--- Task objective ---
Find all the lines in the entries below that hold the word "Click" and copy them.

--- Information supplied ---

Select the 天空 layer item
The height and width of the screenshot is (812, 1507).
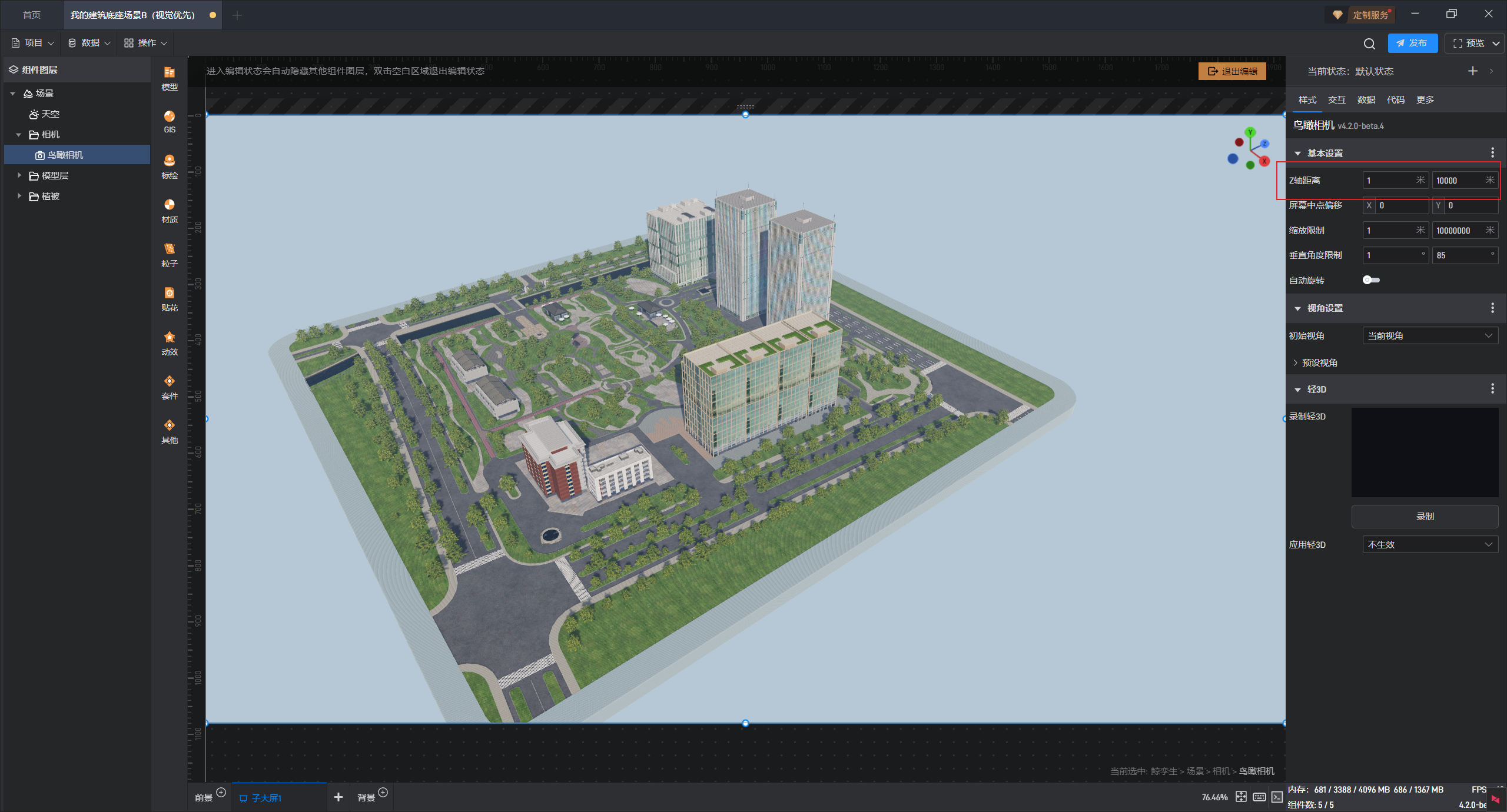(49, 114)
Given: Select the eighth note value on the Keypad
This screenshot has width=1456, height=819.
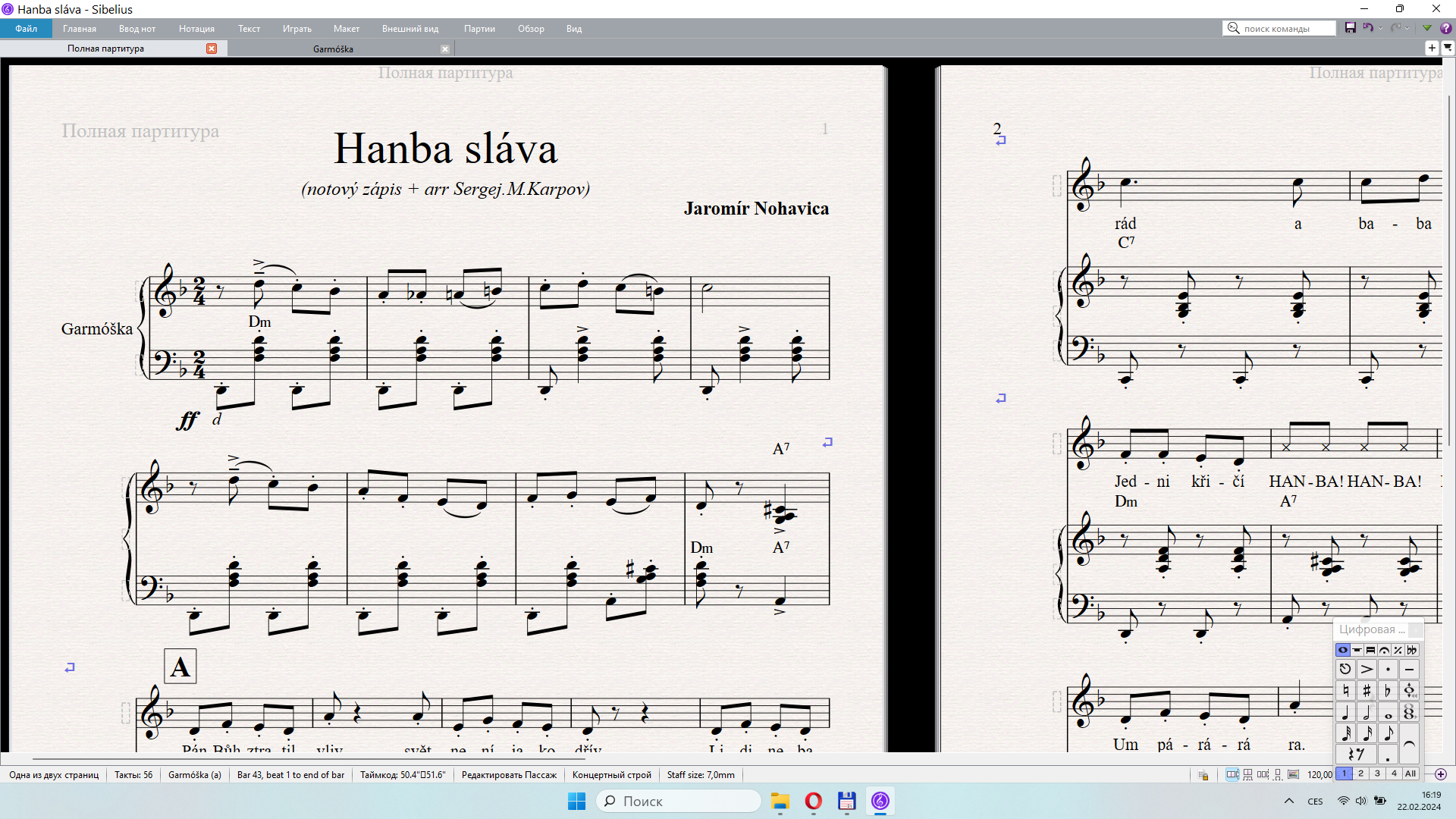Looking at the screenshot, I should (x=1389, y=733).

---

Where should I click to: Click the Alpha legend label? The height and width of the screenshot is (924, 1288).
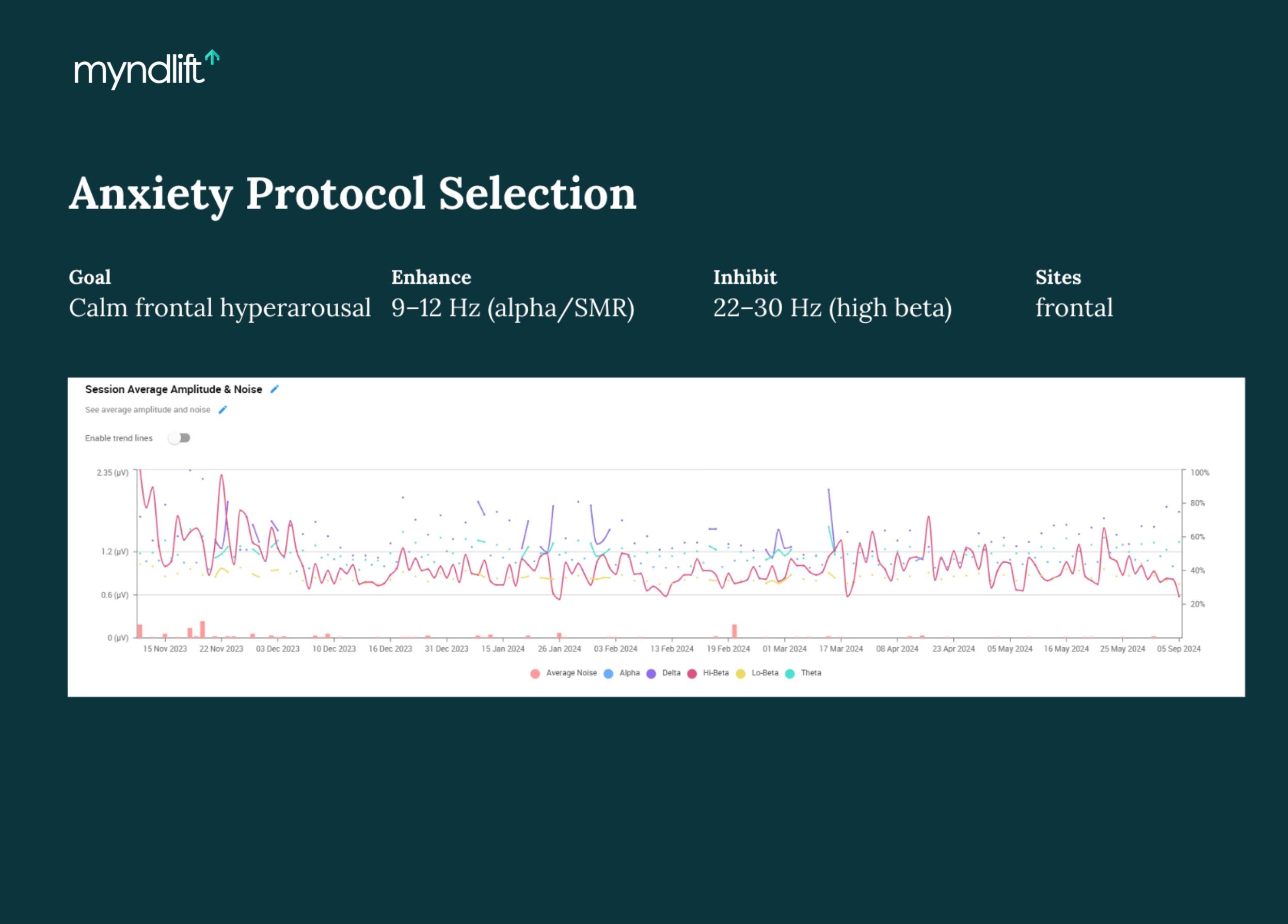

...

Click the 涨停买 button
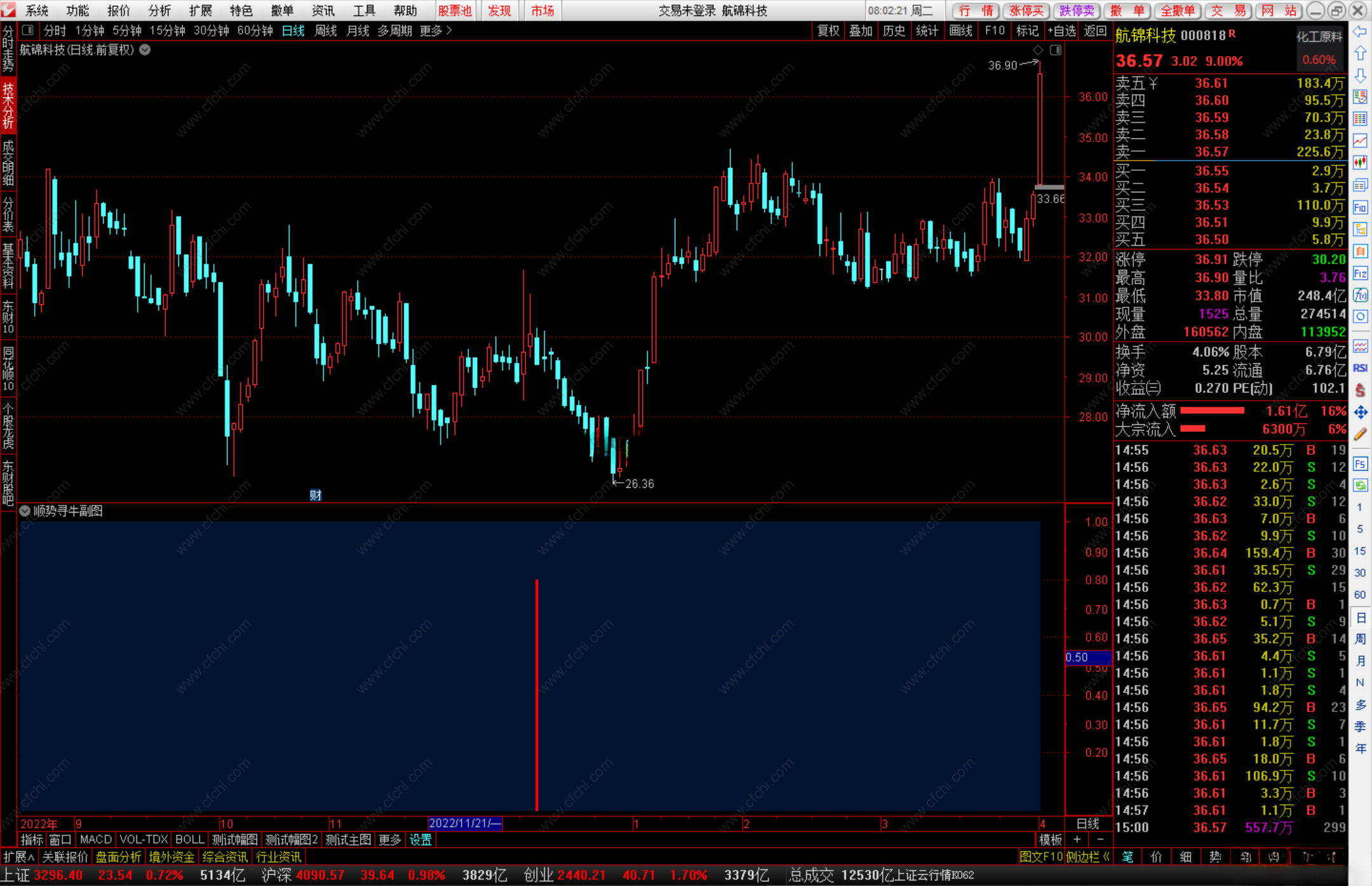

--- Solution to this task ---
Where should I click to: Click the Alpha legend label? The height and width of the screenshot is (924, 1288).
Click the 涨停买 button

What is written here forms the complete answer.